Asus ROG Strix XG43UQ im Test: Großbild-Monitor mit HDMI 2.1
Ist ein Monitor mit 43 Zoll nicht schon mehr ein Fernseher? Erst recht, wenn er einer der ersten ist mit HDMI 2.1 und somit auch für die aktuellen Konsolen, also PS 5 und Xbox Series X/S geeignet ist? Nicht ganz, denn der Asus ROG Strix XG43UQ hat keinen TV-Tuner und noch immer einen Displayport-Anschluss, ist damit also ganz klar ein Monitor. Neben aktuellem HDMI will der neue 43er von Asus mit Free- und G-Sync sowie 1.000er HDR punkten. Wir haben getestet, wie er sich gegenüber dem Vorgänger XG438Q und dem Platzhirsch von LG, dem Gaming-TV CX9 schlägt.
Die Grenze zwischen Monitoren und Fernsehern verschwimmen immer mehr. Was die Gaming-Eigenschaften angeht, nähern sich beide Display-Gattungen aneinander an. Die Unterschiede zwischen TV und Monitor ist mittlerweile nur noch der TV-Tuner, der nur in Fernsehern zum Einsatz kommt, sowie der Displayport-Anschluss, der nur bei Monitoren zu finden ist. Beides zusammen findet man in keinem Gerät. Das ist aber auch nicht wirklich schlimm. Denn viele brauchen den TV-Tuner einfach nicht mehr, da man heutzutage Filme und Serien aus dem Internet streamt. Andere wiederum brauchen keinen Displayport-Anschluss. HDMI hat mit Version 2.1 den Displayport-Anschluss in Version 1.4 in Sachen Bandbreite wieder überholt und hat damit die Nase vorn. Displayport brauchte man bis zur letzten Grafikkarten-Generation noch etwa für 4K/UHD und 144 Hz oder Features wie G-Sync. Aber die künstlichen Beschränkungen sind mittlerweile aufgehoben und an sich könnte selbst ein PC-Gamer ausschließlich auf HDMI (2.1) setzen. Außerdem setzen die neuen Konsolen auf HDMI 2.1. Nur mit diesem Anschluss sind etwa die 120 Hz bei 4K-Auflösung möglich.
Quelle: PC Games Hardware
Asus ROG Strix XG43UQ (8)
Der XG43UQ bietet eigentlich alles, was man sowohl fürs PC- als auch Konsolen-Gaming braucht: 4K/UHD-Auflösung bei 144 Hz mit voller 10 Bit Farbtiefe, das per HDMI 2.1 oder auch per Display Stream Compression (DSC) über den Displayport-Anschluss möglich ist. Der Monitor ist das Nachfolgemodell der beiden älteren 43-Zöller XG438Q und PG43UQ. Beide noch ohne HDMI 2.1 und Geschwistermodelle mit und ohne G-Sync-Modul, welches mittlerweile fast obsolet geworden ist, da G-Sync Compatible (hier) genauso gut funktioniert. Weitere Unterschiede der beiden Vorgänger waren noch die HDR-Helligkeit (600 und 1.000 cd/m²) und der G-Sync-bedingte deftige Preisunterschied.

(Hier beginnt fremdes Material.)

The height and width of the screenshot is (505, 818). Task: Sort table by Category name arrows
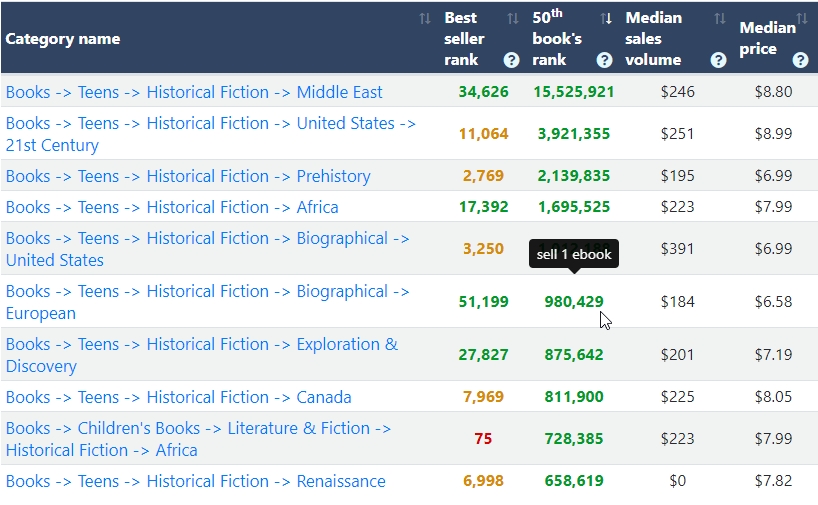425,19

Ein Monitor in dieser Größe muss sich aktuell am OLED-TV von LG, den CX9 messen lassen. Letztes Jahr hat er in Sachen Bildqualität und Gaming-Tauglichkeit mit seinem OLED-Panel einiges vorgelegt, da dort per HDMI 2.1 G-Sync und Freesync gleichermaßen gut funktioniert. Zum aktuellen Straßenpreis von circa 1.200 Euro bietet der 48-Zöller CX9 aktuell noch das Beste in dieser Größenordnung. Ein ähnlich großer LCD-Monitor mit gleicher Qualität kann da nur schwer mithalten. Aber Vorsicht: Nicht in jeder Eigenschaft ist OLED dem hier verbauten VA-Panel überlegen, wie wir im Laufe dieses Tests feststellen werden.
Ausstattung: Schön viele Anschlüsse
Der das Panel des Asus ROG Strix XG43UQ steht auf einem großen Standfuß, der zwar nicht in der Höhe, aber in der Neigung an der horizontalen Achse verstellbar ist. Das ROG-typische Logo-Licht ist nicht fest in den Monitor integriert, sondern wird per Kabel hinten angeschlossen und muss nicht unbedingt die Tischplatte beleuchten, wie vorgesehen. Im Gegensatz zu den noch dunklen Vorgängern ist die Rückseite des XG43UQ komplett in Weiß gehalten. Hinten an der rechten Kante finden wir vier große Bedientasten sowie ein Steuerkreuz darüber, welches es einfach macht, durchs stets aufgeräumte OSD-Menü zu navigieren.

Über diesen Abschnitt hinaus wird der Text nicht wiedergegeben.